### Exercise
Starting at the beginning of the records and going on through the line containing "(x=49, y=794)", write those lines out again, requests included, with each coordinate in the answers multiplied by 2.2 and rounded to a whole number, halves rounding up. Give only these lines.

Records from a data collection
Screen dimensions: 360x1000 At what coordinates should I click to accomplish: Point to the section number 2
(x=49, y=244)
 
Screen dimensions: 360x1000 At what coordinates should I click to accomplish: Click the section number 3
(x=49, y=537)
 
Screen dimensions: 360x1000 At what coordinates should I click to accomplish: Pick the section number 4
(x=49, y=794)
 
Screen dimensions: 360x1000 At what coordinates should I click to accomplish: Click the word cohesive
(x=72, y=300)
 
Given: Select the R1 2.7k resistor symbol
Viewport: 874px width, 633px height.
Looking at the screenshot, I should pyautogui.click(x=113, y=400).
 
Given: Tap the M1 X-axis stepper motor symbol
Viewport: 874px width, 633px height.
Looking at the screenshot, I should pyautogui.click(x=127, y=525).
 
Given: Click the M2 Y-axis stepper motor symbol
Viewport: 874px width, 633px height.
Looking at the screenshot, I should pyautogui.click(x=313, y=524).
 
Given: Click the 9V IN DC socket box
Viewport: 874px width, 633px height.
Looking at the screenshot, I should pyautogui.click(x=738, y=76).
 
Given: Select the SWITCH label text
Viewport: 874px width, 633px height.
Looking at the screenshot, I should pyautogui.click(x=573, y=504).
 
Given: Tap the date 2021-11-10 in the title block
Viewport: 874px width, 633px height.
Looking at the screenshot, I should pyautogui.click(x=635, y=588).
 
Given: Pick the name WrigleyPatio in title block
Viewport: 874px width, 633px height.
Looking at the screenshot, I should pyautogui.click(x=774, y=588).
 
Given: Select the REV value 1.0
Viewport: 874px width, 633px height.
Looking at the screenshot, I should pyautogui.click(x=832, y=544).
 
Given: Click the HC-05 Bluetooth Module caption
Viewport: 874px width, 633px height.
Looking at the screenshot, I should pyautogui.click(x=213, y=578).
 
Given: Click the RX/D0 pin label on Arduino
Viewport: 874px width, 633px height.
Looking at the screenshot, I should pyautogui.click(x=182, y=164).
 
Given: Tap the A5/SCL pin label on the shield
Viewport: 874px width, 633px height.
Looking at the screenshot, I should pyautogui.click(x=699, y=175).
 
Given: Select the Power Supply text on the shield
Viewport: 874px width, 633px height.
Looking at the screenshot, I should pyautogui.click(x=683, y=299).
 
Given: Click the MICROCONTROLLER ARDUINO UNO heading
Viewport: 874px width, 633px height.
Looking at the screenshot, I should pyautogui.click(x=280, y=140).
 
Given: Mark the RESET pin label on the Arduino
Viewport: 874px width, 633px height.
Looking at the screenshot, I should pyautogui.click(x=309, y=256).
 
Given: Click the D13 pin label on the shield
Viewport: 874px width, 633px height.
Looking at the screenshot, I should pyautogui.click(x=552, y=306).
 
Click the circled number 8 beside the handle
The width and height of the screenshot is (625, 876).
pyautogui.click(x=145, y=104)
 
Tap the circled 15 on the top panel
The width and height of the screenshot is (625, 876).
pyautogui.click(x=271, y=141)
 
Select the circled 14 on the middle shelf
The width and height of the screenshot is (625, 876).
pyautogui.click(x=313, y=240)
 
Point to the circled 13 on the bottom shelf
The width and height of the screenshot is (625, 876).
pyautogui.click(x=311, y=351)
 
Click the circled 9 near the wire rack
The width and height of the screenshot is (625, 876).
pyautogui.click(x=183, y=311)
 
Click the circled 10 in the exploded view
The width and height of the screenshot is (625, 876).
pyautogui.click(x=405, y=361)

### Output of the exercise
Screen dimensions: 360x1000 At what coordinates should I click to accomplish: Point to the section number 2
(x=108, y=537)
 
Screen dimensions: 360x1000 At what coordinates should I click to accomplish: Click the section number 3
(x=108, y=1181)
 
Screen dimensions: 360x1000 At what coordinates should I click to accomplish: Pick the section number 4
(x=108, y=1747)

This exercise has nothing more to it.